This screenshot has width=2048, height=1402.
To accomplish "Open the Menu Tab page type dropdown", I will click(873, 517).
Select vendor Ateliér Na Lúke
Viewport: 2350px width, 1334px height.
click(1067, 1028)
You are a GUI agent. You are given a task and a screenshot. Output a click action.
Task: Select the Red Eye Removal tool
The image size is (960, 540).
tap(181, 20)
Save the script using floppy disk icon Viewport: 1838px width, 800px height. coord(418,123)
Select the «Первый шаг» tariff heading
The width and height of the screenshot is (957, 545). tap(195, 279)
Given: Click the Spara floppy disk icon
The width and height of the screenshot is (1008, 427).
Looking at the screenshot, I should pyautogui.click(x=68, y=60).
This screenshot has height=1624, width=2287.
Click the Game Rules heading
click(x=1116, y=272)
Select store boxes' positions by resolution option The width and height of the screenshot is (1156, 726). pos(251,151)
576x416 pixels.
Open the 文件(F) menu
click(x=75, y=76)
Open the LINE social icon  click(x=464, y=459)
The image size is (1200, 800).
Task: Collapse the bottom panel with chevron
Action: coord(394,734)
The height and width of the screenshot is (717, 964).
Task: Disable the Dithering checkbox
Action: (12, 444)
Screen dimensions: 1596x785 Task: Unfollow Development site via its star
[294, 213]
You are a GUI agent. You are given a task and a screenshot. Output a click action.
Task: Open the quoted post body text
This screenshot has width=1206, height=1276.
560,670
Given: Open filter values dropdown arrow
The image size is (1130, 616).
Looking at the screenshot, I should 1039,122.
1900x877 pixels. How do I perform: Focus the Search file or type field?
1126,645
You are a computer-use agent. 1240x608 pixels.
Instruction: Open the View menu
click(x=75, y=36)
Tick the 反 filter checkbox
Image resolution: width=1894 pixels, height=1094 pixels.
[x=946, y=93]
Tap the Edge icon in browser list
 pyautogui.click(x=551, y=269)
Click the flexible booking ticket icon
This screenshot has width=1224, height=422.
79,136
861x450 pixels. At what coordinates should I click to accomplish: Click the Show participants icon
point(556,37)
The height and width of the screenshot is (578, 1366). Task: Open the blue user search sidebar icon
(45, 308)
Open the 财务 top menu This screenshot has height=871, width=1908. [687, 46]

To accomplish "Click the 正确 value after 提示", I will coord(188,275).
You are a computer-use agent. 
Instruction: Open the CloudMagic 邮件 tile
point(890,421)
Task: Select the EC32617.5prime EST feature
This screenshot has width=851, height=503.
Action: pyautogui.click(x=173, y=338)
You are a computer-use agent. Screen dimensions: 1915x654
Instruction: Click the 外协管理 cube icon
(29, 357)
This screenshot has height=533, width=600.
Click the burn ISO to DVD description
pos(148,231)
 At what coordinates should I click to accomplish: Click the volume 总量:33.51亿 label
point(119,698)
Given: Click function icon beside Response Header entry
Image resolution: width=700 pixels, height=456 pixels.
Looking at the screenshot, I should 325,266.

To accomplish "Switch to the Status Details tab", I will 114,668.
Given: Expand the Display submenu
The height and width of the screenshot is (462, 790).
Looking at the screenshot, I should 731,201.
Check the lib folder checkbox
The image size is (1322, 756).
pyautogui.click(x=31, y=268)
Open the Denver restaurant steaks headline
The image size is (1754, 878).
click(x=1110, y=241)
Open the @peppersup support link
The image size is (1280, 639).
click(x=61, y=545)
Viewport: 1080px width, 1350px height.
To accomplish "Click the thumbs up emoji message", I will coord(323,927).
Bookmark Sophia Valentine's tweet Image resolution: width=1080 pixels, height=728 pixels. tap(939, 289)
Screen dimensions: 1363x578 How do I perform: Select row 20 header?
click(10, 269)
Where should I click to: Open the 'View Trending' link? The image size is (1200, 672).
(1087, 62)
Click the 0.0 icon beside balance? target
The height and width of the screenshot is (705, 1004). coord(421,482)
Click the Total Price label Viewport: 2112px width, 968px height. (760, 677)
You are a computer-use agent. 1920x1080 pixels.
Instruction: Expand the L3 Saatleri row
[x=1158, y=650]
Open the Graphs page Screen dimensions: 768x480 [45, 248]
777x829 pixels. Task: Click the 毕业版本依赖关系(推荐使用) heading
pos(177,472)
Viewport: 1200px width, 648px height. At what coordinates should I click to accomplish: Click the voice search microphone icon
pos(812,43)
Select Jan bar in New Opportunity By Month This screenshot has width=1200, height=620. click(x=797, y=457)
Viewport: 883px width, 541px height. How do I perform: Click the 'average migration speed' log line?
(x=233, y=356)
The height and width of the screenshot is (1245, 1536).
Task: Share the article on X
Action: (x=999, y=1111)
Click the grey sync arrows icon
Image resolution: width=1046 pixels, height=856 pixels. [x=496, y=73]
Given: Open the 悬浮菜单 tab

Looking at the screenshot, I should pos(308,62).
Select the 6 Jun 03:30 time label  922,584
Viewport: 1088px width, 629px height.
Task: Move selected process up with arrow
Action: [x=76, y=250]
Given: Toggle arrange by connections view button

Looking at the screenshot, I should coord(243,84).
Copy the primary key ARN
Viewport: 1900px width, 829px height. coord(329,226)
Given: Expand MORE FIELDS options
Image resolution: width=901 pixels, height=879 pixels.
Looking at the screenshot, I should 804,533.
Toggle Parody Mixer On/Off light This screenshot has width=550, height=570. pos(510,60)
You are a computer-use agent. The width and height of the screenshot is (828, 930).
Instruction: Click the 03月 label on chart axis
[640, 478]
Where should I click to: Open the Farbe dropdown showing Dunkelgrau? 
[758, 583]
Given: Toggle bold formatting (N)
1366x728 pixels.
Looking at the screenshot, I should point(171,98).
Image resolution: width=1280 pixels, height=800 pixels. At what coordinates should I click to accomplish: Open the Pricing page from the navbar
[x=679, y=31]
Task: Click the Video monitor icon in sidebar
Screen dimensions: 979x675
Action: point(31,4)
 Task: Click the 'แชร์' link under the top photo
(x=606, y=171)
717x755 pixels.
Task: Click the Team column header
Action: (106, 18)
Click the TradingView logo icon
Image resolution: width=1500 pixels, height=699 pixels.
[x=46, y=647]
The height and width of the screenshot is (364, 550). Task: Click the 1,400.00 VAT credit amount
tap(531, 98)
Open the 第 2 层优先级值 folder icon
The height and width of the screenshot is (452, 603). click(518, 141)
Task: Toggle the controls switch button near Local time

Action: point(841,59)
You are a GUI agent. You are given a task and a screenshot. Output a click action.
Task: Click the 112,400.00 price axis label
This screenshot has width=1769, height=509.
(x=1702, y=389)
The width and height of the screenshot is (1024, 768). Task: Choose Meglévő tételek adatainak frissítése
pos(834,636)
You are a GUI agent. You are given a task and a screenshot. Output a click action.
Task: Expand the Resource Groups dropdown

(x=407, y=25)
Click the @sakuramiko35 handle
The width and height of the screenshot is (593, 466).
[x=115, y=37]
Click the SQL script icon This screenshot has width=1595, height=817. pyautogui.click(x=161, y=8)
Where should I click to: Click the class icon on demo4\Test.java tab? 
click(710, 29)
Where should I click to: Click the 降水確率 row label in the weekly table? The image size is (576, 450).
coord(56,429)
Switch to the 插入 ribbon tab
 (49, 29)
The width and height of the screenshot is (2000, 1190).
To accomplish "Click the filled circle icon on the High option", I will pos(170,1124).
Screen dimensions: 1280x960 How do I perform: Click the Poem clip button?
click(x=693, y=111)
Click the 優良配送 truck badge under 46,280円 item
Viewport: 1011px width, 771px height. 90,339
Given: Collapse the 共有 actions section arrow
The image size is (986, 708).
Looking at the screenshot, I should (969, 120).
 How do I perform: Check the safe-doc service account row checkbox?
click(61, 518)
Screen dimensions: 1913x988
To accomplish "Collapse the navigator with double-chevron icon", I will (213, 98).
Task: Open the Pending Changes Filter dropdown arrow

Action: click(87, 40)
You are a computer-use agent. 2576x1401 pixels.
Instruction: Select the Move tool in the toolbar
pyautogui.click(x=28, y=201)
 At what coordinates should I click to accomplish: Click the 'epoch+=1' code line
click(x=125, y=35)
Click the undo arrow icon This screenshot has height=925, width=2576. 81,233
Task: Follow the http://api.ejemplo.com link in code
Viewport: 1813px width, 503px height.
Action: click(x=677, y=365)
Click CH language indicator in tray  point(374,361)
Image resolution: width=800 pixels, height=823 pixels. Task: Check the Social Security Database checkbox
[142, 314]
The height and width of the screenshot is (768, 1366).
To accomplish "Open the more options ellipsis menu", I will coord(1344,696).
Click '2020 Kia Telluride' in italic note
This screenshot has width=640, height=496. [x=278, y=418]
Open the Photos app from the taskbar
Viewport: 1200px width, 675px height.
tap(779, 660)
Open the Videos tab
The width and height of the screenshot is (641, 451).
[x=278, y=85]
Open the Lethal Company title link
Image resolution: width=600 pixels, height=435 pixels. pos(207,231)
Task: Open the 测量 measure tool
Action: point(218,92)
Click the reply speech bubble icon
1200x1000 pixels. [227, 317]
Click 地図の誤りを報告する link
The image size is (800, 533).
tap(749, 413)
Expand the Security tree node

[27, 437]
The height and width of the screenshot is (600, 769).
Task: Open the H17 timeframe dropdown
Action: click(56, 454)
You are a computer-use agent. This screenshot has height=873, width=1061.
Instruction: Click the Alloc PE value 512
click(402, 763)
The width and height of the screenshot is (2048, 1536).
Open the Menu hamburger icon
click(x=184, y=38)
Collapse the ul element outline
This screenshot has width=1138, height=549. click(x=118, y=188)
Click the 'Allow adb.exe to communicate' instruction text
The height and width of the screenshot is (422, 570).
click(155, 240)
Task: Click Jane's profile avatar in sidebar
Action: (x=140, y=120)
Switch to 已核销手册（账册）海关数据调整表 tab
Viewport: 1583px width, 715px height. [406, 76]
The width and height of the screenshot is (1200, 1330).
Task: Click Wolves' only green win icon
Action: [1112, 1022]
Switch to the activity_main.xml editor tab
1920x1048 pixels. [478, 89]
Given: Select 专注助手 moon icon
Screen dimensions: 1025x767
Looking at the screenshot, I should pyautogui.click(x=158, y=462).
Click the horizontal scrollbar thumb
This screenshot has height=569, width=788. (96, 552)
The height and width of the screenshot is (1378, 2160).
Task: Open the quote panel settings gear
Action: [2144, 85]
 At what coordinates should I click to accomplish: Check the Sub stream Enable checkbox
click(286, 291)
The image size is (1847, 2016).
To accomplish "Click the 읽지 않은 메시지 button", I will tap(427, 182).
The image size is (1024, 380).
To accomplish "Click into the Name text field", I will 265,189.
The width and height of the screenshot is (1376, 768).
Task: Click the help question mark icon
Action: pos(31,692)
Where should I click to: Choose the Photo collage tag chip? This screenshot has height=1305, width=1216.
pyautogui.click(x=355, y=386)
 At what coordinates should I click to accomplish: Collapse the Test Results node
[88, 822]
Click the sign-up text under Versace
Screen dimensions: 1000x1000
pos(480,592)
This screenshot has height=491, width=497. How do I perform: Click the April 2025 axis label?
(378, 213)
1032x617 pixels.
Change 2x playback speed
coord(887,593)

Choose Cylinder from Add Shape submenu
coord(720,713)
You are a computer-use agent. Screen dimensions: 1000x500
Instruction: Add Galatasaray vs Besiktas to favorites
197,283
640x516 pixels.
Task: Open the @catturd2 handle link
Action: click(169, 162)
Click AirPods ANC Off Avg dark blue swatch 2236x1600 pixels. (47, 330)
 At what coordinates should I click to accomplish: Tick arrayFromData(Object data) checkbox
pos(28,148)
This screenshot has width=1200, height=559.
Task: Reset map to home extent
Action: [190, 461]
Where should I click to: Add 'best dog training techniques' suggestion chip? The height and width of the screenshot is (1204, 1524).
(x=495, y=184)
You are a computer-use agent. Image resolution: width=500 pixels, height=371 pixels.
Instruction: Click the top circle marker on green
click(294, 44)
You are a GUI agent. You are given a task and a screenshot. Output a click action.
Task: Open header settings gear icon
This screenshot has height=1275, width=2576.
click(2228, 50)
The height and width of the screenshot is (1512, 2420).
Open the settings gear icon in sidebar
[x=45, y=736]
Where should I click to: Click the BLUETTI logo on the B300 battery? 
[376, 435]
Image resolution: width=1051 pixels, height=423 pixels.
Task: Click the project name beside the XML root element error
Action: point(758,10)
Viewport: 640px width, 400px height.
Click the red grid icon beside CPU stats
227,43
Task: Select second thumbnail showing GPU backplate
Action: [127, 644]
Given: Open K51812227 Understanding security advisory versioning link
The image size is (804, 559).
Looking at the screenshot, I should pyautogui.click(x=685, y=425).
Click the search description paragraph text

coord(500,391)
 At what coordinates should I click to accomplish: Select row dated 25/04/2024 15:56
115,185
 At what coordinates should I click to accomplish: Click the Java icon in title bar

________________________

■ **What you need to do**:
Switch "Java" to "Kotlin" in the items from the line with "At what coordinates should I click to accomplish: Select" through the end of the items, and give those lines again with everything else unchanged.

■ **Correct answer**:
 At what coordinates should I click to accomplish: Select row dated 25/04/2024 15:56
115,185
 At what coordinates should I click to accomplish: Click the Kotlin icon in title bar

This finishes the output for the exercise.